Most State Budgets Are Facing Deficits, Despite Lawmakers’ Claims to the Contrary

Published July 1, 2009

For several years the Institute for Truth in Accounting has documented Illinois’ budgeting process and shown unsound accounting principles had enabled lawmakers to evade constitutional and statutory mandates requiring balanced budgets.

The organization’s new report, “The Truth about Balanced Budgets—A Fifty State Study,” shows the problems identified in the institute’s home state of Illinois are rampant in other states.

Multitude of Fiscal Sins

When the institute began to design the study in early 2008, our purpose was to examine the effect lack of adherence to accounting principles and policies has on states’ budgeting and financial reporting practices. Our findings include:

* Most state annual reports indicate their budgets are not balanced.

* Despite this fact, states perpetuate the myth that their budgets are balanced.

* Governors and legislatures intentionally circumvent balanced budget requirements for political expediency, endangering fiscal sustainability and evading public scrutiny.

* Billions of dollars in retirement costs are incurred each year but not provided for in state budgets.

* Information required to assess the long-term consequences of current policy decisions is not available.

* Surpluses reported on state financial statements do not report true financial results.

* Many state annual reports are not published on time, resulting in legislators entering budget negotiations completely unaware of how the state performed in the previous fiscal year.

Creative Accounting

In early 2008 few people foresaw the financial distress that was to develop during the second half of the year. Since then, news of developing fiscal difficulties in several states shows why their creative accounting makes it difficult to understand a state’s financial condition and predict future financial crises.

These developments lend credence to the finding that a complete overhaul of the budgetary requirements governing the states is critically needed.

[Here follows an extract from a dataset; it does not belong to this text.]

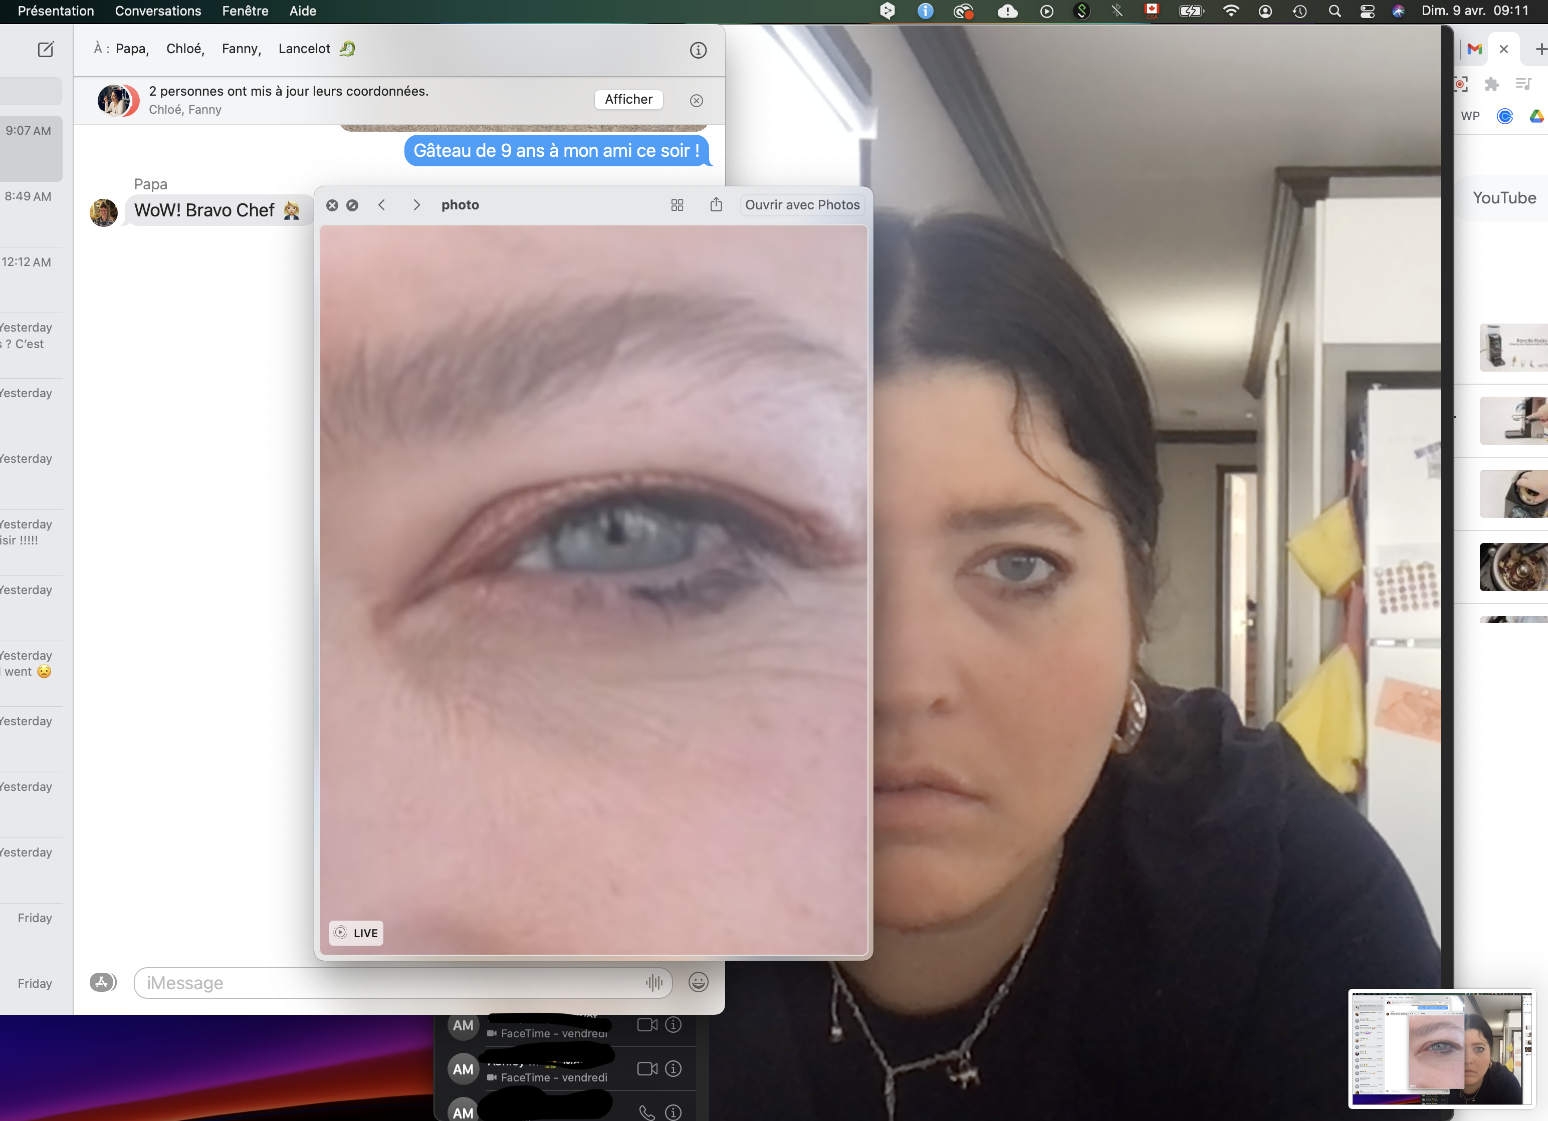Click the Quick Look share icon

It is also time to improve the Generally Accepted Accounting Principles used by state and local governments so pension and health care obligations are included as liabilities on the governments’ balance sheets.

Critical Requirements

Because state governments cannot infinitely expand their credit, issue currency, or tax excessively, their ability to spend is finite. To avert future financial difficulties and enhance accountability, states have adopted balanced budget requirements in their constitutions and/or statutory schemes. The Institute’s study found all states except Vermont have such requirements.

These balanced budget requirements have both short- and long-term objectives. In the short term, they generally force governors and legislatures to determine how much tax money must be raised to cover the government’s costs.

In theory, these requirements foster accountability, because politicians should be allowed to spend only the amount taxpayers are willing to pay.

The Governmental Accounting Standards Board (GASB) believes laws requiring balanced budgets prevent citizens from shifting the burden of paying for current services to future taxpayers—our children and grandchildren. GASB deems this concept, known as “inter-period equity,” to be a significant part of accountability and fundamental to public administration.

Political Cost Avoidance

Prevention of inter-period equity spending is indeed a significant part of accountability because it reduces incumbents’ ability to promise voters future benefits without having to face the political cost of enacting ways to pay for those benefits today.

The institute reviewed each state’s Budgetary Comparison Schedule as reported in the Required Supplementary Information included in the financial section of each state’s Comprehensive Annual Financial Report. The review found most states report their budgets are not balanced.

According to the review of the state numbers for the fiscal years 2005-2007:

* Twenty-six states reported budget deficits for each of the three years.

* Another nine states reported budget deficits for one or more of the three years.

* The annual budget bills adopted by Arizona, Arkansas, and California do not include revenues, which means only expenditures are presented on the Budgetary Comparison Schedules. This makes it impossible to determine whether their budgets were balanced.

Circumventing Requirements

Balanced budget requirements are intended to maintain fiscal sustainability and public accountability. Our study found self-serving budget manipulations are used to circumvent those requirements.

Governments circumvent the intent of balanced budget requirements by several means, including:

* Using “word games” that defy the plain intent of constitutions and statutes as well as the very meaning of words, such as classifying loan proceeds as “revenues” and claiming balanced budgets while running “structural deficits.”

* Falsely inflating or favorably shifting revenues into earlier periods.

* Manipulating reporting of expenses by ignoring vendor bills and shifting current expenses into later periods.

The manipulation of pension and other post-employment benefits involved the largest dollar amounts, the study found. State and local government officials realized long ago that paying their employees higher salaries has a very visible impact on their current budgets and financial statements.

The cash basis method used to calculate state budgets allows government officials to use deferred compensation gimmicks to avoid such negative impacts while keeping their workforces happy. Deferred costs of pension and retiree health care benefits do not appear on the budget, so politicians don’t have to cut other programs to provide for these benefits, nor do they have to raise taxes to fund these future promises.

Sheila Weinberg ([email protected]) is founder and CEO of the Institute for Truth in Accounting in Northbrook, Illinois.